--- AIM ---
Copy each of the following items word for word.

(Source records)
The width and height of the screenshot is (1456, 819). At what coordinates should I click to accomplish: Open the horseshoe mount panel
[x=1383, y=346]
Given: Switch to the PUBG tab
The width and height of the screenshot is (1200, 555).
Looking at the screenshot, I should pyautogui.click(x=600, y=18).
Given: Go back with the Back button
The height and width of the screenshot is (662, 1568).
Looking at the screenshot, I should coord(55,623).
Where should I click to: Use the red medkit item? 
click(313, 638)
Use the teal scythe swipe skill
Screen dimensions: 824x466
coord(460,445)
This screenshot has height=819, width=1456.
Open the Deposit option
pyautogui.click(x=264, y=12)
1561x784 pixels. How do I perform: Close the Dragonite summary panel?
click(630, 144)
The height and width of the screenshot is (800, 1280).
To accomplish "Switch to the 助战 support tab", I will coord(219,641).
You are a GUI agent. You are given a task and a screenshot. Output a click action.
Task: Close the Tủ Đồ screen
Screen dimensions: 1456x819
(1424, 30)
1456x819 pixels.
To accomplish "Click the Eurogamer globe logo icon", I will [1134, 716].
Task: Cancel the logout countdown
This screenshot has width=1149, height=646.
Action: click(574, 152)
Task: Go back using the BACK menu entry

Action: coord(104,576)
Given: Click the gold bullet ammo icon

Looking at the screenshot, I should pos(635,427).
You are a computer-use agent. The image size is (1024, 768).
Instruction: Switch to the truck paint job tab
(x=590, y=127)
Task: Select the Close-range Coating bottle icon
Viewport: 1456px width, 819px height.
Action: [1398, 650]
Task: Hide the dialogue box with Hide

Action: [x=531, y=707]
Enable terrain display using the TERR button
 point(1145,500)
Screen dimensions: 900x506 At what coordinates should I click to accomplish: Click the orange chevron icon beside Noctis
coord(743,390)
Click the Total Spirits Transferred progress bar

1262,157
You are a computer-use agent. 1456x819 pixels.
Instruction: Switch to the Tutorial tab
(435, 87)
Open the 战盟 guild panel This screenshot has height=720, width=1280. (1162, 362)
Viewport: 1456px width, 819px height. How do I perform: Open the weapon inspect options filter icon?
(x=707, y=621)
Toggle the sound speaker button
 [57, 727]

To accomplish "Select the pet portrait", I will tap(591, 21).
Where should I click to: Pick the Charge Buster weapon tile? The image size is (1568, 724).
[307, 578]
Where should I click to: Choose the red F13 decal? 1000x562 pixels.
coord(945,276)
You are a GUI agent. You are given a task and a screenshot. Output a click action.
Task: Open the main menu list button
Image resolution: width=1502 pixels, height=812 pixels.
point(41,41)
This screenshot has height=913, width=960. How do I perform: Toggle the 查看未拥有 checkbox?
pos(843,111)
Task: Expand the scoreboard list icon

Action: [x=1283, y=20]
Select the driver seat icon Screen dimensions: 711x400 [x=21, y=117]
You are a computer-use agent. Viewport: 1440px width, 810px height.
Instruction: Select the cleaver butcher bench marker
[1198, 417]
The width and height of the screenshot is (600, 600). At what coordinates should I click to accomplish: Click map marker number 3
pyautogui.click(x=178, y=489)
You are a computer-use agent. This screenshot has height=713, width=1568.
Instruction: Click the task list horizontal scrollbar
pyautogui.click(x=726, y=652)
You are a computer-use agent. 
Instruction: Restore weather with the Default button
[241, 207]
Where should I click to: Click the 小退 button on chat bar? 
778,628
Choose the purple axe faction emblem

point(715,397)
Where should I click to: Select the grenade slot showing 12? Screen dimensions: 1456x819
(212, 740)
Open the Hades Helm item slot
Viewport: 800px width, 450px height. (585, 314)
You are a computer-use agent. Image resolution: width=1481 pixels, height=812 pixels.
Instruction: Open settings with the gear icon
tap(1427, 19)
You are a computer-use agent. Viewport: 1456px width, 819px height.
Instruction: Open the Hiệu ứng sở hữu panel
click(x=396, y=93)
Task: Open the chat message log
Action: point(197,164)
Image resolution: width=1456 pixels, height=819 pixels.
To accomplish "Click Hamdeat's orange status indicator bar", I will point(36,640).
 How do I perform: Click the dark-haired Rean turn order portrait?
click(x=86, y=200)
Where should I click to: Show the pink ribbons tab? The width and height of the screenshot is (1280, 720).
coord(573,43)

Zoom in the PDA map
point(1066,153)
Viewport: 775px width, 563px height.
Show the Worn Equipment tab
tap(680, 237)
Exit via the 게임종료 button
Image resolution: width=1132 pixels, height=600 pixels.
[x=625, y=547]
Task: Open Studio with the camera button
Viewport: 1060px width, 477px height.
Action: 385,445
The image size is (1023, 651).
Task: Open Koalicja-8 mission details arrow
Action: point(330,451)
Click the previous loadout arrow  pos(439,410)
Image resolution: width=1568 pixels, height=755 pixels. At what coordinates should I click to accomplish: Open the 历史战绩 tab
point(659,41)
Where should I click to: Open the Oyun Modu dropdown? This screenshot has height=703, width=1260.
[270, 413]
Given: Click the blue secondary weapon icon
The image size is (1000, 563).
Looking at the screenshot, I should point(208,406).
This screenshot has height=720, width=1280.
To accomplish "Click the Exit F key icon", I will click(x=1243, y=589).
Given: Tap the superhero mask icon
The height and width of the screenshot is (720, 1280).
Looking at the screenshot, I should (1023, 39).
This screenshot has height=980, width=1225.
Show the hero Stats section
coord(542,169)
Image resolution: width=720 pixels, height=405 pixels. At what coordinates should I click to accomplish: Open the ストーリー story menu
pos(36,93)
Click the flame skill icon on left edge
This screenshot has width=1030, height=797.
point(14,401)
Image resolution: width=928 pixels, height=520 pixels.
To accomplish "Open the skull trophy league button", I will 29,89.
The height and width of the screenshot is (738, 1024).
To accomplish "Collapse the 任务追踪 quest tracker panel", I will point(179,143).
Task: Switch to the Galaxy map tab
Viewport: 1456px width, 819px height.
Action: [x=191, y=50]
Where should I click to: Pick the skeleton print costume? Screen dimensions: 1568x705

--- OUTPUT FOR THIS TASK ---
The width and height of the screenshot is (1456, 819). At what coordinates should I click to accomplish: Open the horseshoe mount panel
[x=1383, y=346]
Given: Switch to the PUBG tab
The width and height of the screenshot is (1200, 555).
Looking at the screenshot, I should pyautogui.click(x=600, y=18).
Given: Go back with the Back button
The height and width of the screenshot is (662, 1568).
Looking at the screenshot, I should coord(55,623).
Where should I click to: Use the red medkit item? 
click(313, 638)
Use the teal scythe swipe skill
Screen dimensions: 824x466
coord(460,445)
This screenshot has height=819, width=1456.
Open the Deposit option
pyautogui.click(x=264, y=12)
1561x784 pixels. How do I perform: Close the Dragonite summary panel?
click(630, 144)
The height and width of the screenshot is (800, 1280).
To accomplish "Switch to the 助战 support tab", I will coord(219,641).
You are a GUI agent. You are given a task and a screenshot. Output a click action.
Task: Close the Tủ Đồ screen
Screen dimensions: 1456x819
(1424, 30)
1456x819 pixels.
To accomplish "Click the Eurogamer globe logo icon", I will [1134, 716].
Task: Cancel the logout countdown
This screenshot has width=1149, height=646.
Action: click(574, 152)
Task: Go back using the BACK menu entry

Action: coord(104,576)
Given: Click the gold bullet ammo icon

Looking at the screenshot, I should pos(635,427).
You are a computer-use agent. The image size is (1024, 768).
Instruction: Switch to the truck paint job tab
(x=590, y=127)
Task: Select the Close-range Coating bottle icon
Viewport: 1456px width, 819px height.
Action: [1398, 650]
Task: Hide the dialogue box with Hide

Action: [x=531, y=707]
Enable terrain display using the TERR button
 point(1145,500)
Screen dimensions: 900x506 At what coordinates should I click to accomplish: Click the orange chevron icon beside Noctis
coord(743,390)
Click the Total Spirits Transferred progress bar

1262,157
You are a computer-use agent. 1456x819 pixels.
Instruction: Switch to the Tutorial tab
(435, 87)
Open the 战盟 guild panel This screenshot has height=720, width=1280. (1162, 362)
Viewport: 1456px width, 819px height. How do I perform: Open the weapon inspect options filter icon?
(x=707, y=621)
Toggle the sound speaker button
 [57, 727]

To accomplish "Select the pet portrait", I will tap(591, 21).
Where should I click to: Pick the Charge Buster weapon tile? The image size is (1568, 724).
[307, 578]
Where should I click to: Choose the red F13 decal? 1000x562 pixels.
coord(945,276)
You are a GUI agent. You are given a task and a screenshot. Output a click action.
Task: Open the main menu list button
Image resolution: width=1502 pixels, height=812 pixels.
point(41,41)
This screenshot has height=913, width=960. How do I perform: Toggle the 查看未拥有 checkbox?
pos(843,111)
Task: Expand the scoreboard list icon

Action: [x=1283, y=20]
Select the driver seat icon Screen dimensions: 711x400 [x=21, y=117]
You are a computer-use agent. Viewport: 1440px width, 810px height.
Instruction: Select the cleaver butcher bench marker
[1198, 417]
The width and height of the screenshot is (600, 600). At what coordinates should I click to accomplish: Click map marker number 3
pyautogui.click(x=178, y=489)
You are a computer-use agent. This screenshot has height=713, width=1568.
Instruction: Click the task list horizontal scrollbar
pyautogui.click(x=726, y=652)
You are a computer-use agent. 
Instruction: Restore weather with the Default button
[241, 207]
Where should I click to: Click the 小退 button on chat bar? 
778,628
Choose the purple axe faction emblem

point(715,397)
Where should I click to: Select the grenade slot showing 12? Screen dimensions: 1456x819
(212, 740)
Open the Hades Helm item slot
Viewport: 800px width, 450px height. (585, 314)
You are a computer-use agent. Image resolution: width=1481 pixels, height=812 pixels.
Instruction: Open settings with the gear icon
tap(1427, 19)
You are a computer-use agent. Viewport: 1456px width, 819px height.
Instruction: Open the Hiệu ứng sở hữu panel
click(x=396, y=93)
Task: Open the chat message log
Action: point(197,164)
Image resolution: width=1456 pixels, height=819 pixels.
To accomplish "Click Hamdeat's orange status indicator bar", I will point(36,640).
 How do I perform: Click the dark-haired Rean turn order portrait?
click(x=86, y=200)
Where should I click to: Show the pink ribbons tab? The width and height of the screenshot is (1280, 720).
coord(573,43)

Zoom in the PDA map
point(1066,153)
Viewport: 775px width, 563px height.
Show the Worn Equipment tab
tap(680, 237)
Exit via the 게임종료 button
Image resolution: width=1132 pixels, height=600 pixels.
[x=625, y=547]
Task: Open Studio with the camera button
Viewport: 1060px width, 477px height.
Action: 385,445
The image size is (1023, 651).
Task: Open Koalicja-8 mission details arrow
Action: point(330,451)
Click the previous loadout arrow  pos(439,410)
Image resolution: width=1568 pixels, height=755 pixels. At what coordinates should I click to accomplish: Open the 历史战绩 tab
point(659,41)
Where should I click to: Open the Oyun Modu dropdown? This screenshot has height=703, width=1260.
[270, 413]
Given: Click the blue secondary weapon icon
The image size is (1000, 563).
Looking at the screenshot, I should point(208,406).
This screenshot has height=720, width=1280.
To accomplish "Click the Exit F key icon", I will click(x=1243, y=589).
Given: Tap the superhero mask icon
The height and width of the screenshot is (720, 1280).
Looking at the screenshot, I should (1023, 39).
This screenshot has height=980, width=1225.
Show the hero Stats section
coord(542,169)
Image resolution: width=720 pixels, height=405 pixels. At what coordinates should I click to accomplish: Open the ストーリー story menu
pos(36,93)
Click the flame skill icon on left edge
This screenshot has width=1030, height=797.
point(14,401)
Image resolution: width=928 pixels, height=520 pixels.
To accomplish "Open the skull trophy league button", I will 29,89.
The height and width of the screenshot is (738, 1024).
To accomplish "Collapse the 任务追踪 quest tracker panel", I will point(179,143).
Task: Switch to the Galaxy map tab
Viewport: 1456px width, 819px height.
Action: [x=191, y=50]
Where should I click to: Pick the skeleton print costume? Screen dimensions: 1568x705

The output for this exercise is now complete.